WORK TO COMPLETE ▸ Extend the post below on Laura Keene's Act III dress, picking up right after its last sentence.

Posted By on March 17, 2012

Wood's Theatre, Cincinnati

In the post yesterday, there was speculation on how Laura Keene got to Cincinnati after she was released from arrest in Harrisburg.  The story of how she acted immediately after the Lincoln assassination on 14 April 1865 has been told here in a series of posts.  The goal has been to determine whether the story of the “bloody dress” was true – whether she raced to the State Box and cradled Abraham Lincoln‘s head in her lap, thus creating the most “sacred” of the “bloody relics” of the assassination.  If the story is to be accepted (and even if it isn’t), there can be little doubt that the dress she was wearing in Act III of Our American Cousin left Washington with her – despite the difficulties she must have encountered in escaping.  The dress, bloody or not, was in one of the many trunks taken off the train by officials at the Harrisburg train station when she was arrested there, and surely the trunks were put back on the train when she journeyed to Cincinnati.  Today’s post starts with the assumption that the Act III dress arrived in Cincinnati with her and was at Wood’s Theatre with her other belongings.  It then looks at reports on what happened to the dress until the time it was supposedly partitioned and distributed.

Links to the other posts in this series can be found at the foot of this post.

The first time Laura Keene‘s Act III dress was reported seen outside of Washington, D.C., was about one week after the assassination.  The report was by a “Mrs. Eldridge” who was a member of the stock company at Wood’s Theatre in Cincinnati.  However, Mrs. Eldridge supposedly reported this more than thirty years after the fact in a letter she wrote to John Creahan, the first biographer of Keene:

I was never a member of Miss Keene’s company… consequently I knew but very little about her.  I met her first in April, 1865, the week after the assassination of the lamented Lincoln., when she came to play an engagement at Wood’s Theatre, Cincinnati, where I was a member of the stock company.  She then told me the entire story of the assassination, and how she went into the box at Ford’s Theatre, Washington, and held the head of the murdered president.  She also gave me a piece of the dress she wore at the time.  I cannot now find the scrap, as it is more than thirty years since that sad event took place. (p. 135)

Both Henneke (p. 217-218) and Bryan (p. 141) reported the tale in their Keene biographies.  Neither one mentioned Louisa Eldridge by name in the text, and Henneke referred to her only as “Mrs. Eldridge” in the end notes.  Bryan neglected to indicate that the information was from Creahan (no end note).  The original of the letter upon which Creahan based the story has not been seen.

Louisa Eldridge

Mrs. Eldridge was Louisa [Harwood] Eldridge, the wife of a Philadelphia shipping merchant, David W. Eldridge, who, when things went bad for the family finances, decided to pursue an acting career.  Her first job was working for P. T. Barnum, the entertainment huckster famous for the phrase, “there’s a sucker born every minute.”  In 1865, she was a relatively new actress on the scene.  She later played with Keene in Boston at the Globe Theatre – she couldn’t remember whether it was 1868 or 1869 (Creahan, p. 135) – but then gravitated toward roles on the New York stage, where she became typecast as an old woman.  Because of these later roles, she was known as “Aunt Louisa.”  Two of Louisa Eldridge‘s children had acting careers – daughter Lillie Eldridge, and son Preston Eldridge, the latter making a name for himself in Vaudeville.

DATA LINES ▸
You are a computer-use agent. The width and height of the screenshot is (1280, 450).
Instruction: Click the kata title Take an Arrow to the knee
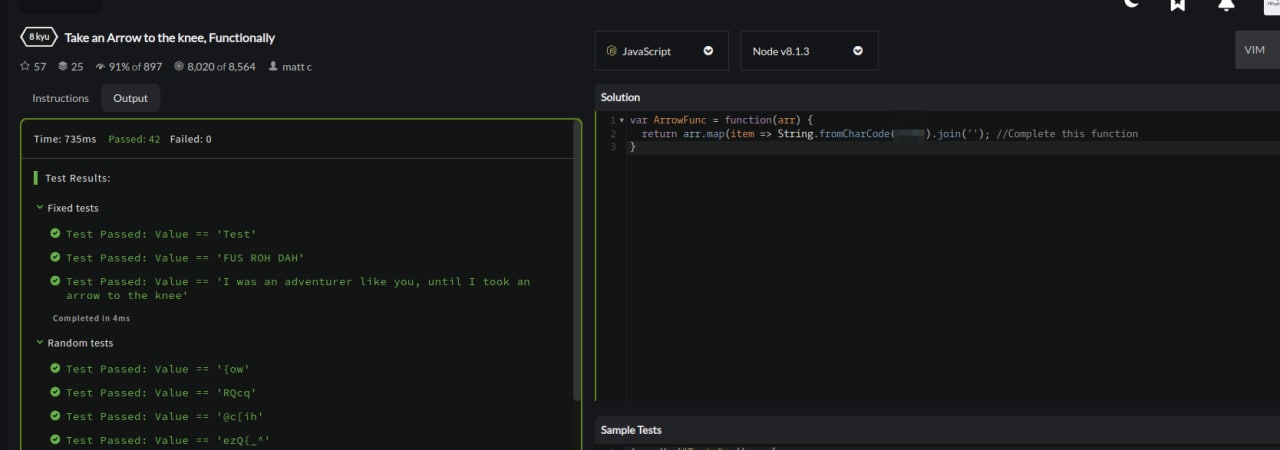click(x=170, y=38)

OUTPUT FOR THIS TASK ▸
Louisa’s father, William Harwood, was a Philadelphia politician.  In a interview given in 1897, she never once mentioned Laura Keene – but instead produced a pair of “star spangled stockings” supposedly given to her by actor Edwin Booth when she was in a show with him.  She revered Edwin Booth.  She described the job she had for P.T. Barnum, working at his museum in Philadelphia, as one in which she was called upon to play all sorts of roles – including the parts of young boys.  The dozen or so names Louisa Eldridge “dropped” during the interview included many of the stars of the day who she had played with – and she named many of the cities as well – including Cincinnati and Washington.  Of the many plays she performed and roles she had described, none concerned Laura Keene.

Harry Hawk

The next report comes from Harry Hawk.  It actually preceded the Eldridge report by about four years.  In an interview he gave in 1893 around the anniversary of the Lincoln assassination and published in the Bangor Daily Whig and Courier (ME), he stated the following:

Laura Keene was the star of the night and in some way now unknown she gained access to the President”s box after the shooting.  She held his head in her lap and the gown she wore as Florence Trenchard was ensanguined by his gore.  She played her next engagement in Cincinnati and had the bad taste to hang the gown on exhibition in the lobby of the theatre, but public opinion was so adverse to this show that she was compelled to take it away.

This is the only known report that Laura Keene attempted to display the Act III dress.  Note that Harry Hawk, who was on the only actor on the stage in view of the audience when the assassination occurred, indicated that it was now [in 1893] unknown how Laura Keene gained access to the State Box.  This comment seems almost sarcastic and the indication that the “display” of the dress was in “bad taste” is the only one of its kind found; it points directly at Keene as a perpetrator of the “bloody dress” legend, or at the very least, someone who was trying to benefit from the legend.

Harry Hawk‘s reluctance to speak out prior to the 1890s, was explained in another interview he gave about a year later in 1894 which was published in the Atlanta Constitution:

 Why Hawk Has Kept Silent.

“Why have I never told this story before?  Because I loved Edwin Booth as much as I worshipped Abraham Lincoln.  Booth was very kind to me and I knew that the sorrow of his life was his brother’s awful deed.  I knew too that if I told the story he would hear of it, or some one would show him the paper and he would be grieved….”

The story he related was the whole story of what happened the night of the assassination and had little to do with Laura Keene.  It was Hawk’s reluctance to identify Booth that led to his own arrest. Everyone loved Edwin Booth.  Few people loved Laura Keene.  Remember too that in the year after the assassination, Laura Keene took Edwin Booth to court over the rights to Our American Cousin – and Laura Keene lost that legal fight.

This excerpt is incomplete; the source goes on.